(Exercise instructions) Please rewrite the records from the line with "You are a GUI" through the end, changing "Stats" to "Settings" and leaving everything else unchanged. Leave the pictures out of your answer.
=== Data to use ===
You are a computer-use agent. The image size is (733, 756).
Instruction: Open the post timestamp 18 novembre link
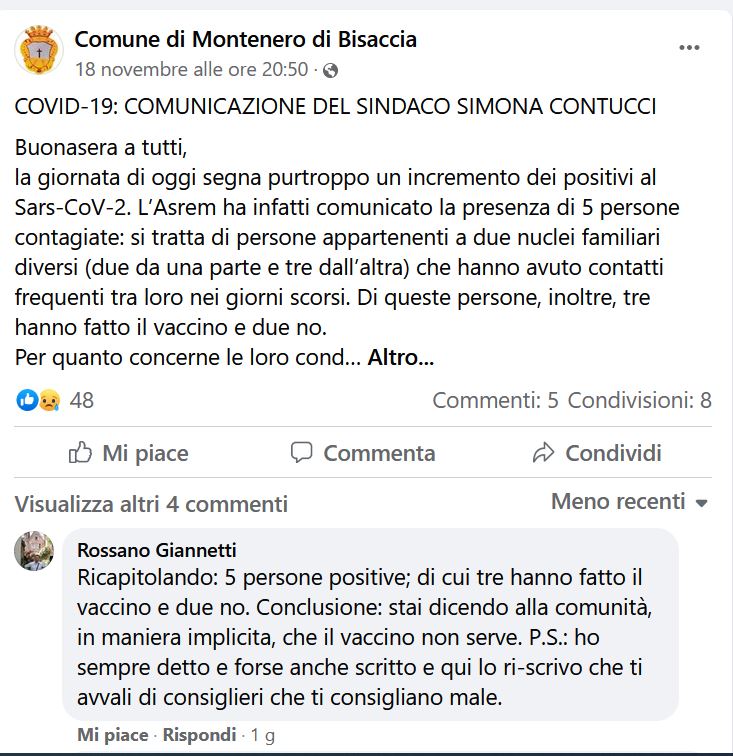[191, 69]
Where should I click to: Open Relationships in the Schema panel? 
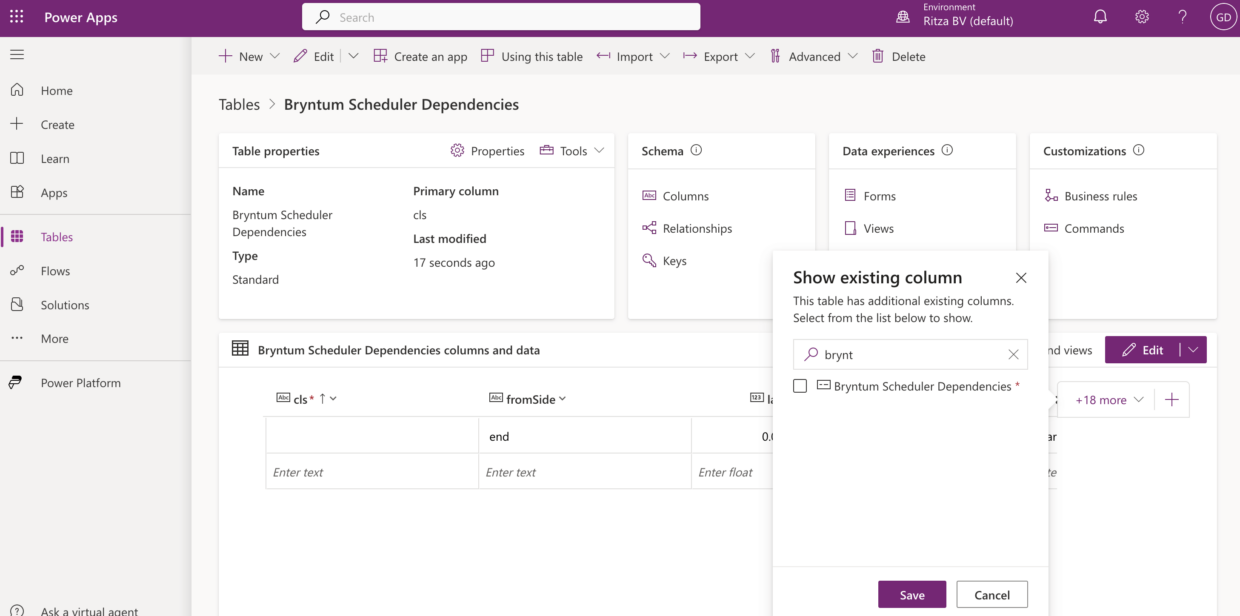coord(696,228)
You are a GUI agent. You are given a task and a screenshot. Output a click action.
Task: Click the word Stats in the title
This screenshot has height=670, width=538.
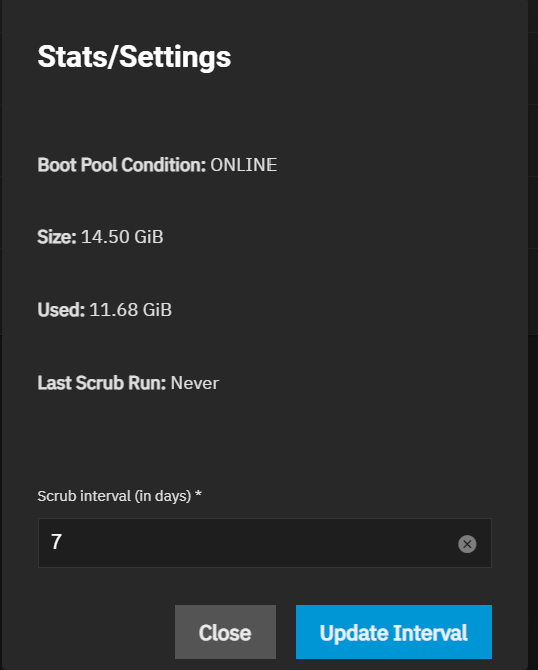click(72, 56)
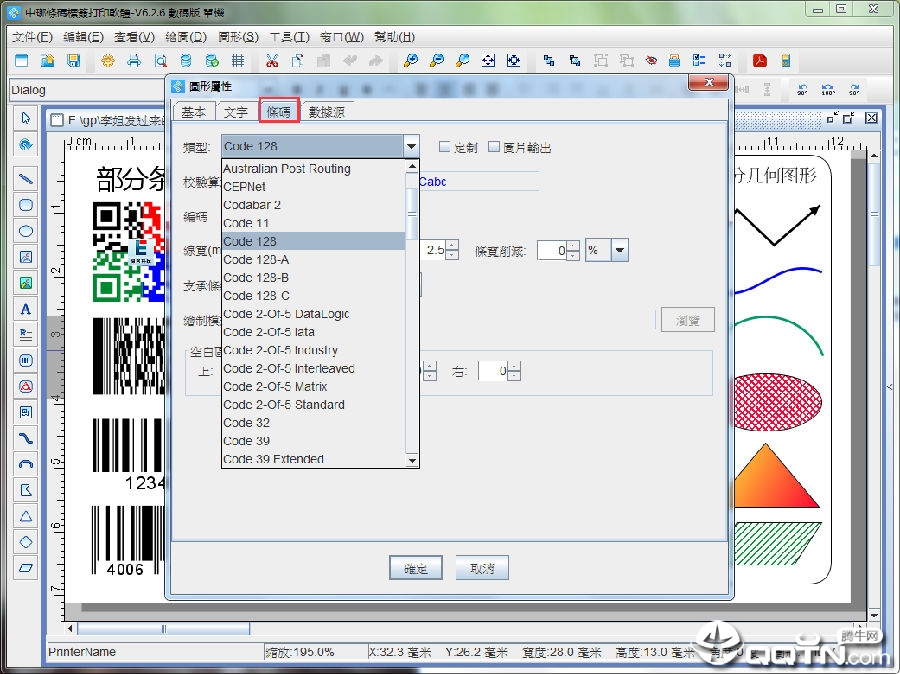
===
(Result of this task)
You are a GUI agent. You are given a task and a screenshot. Output a click action.
Task: Click the word Settings in the title
This screenshot has height=670, width=538.
click(72, 56)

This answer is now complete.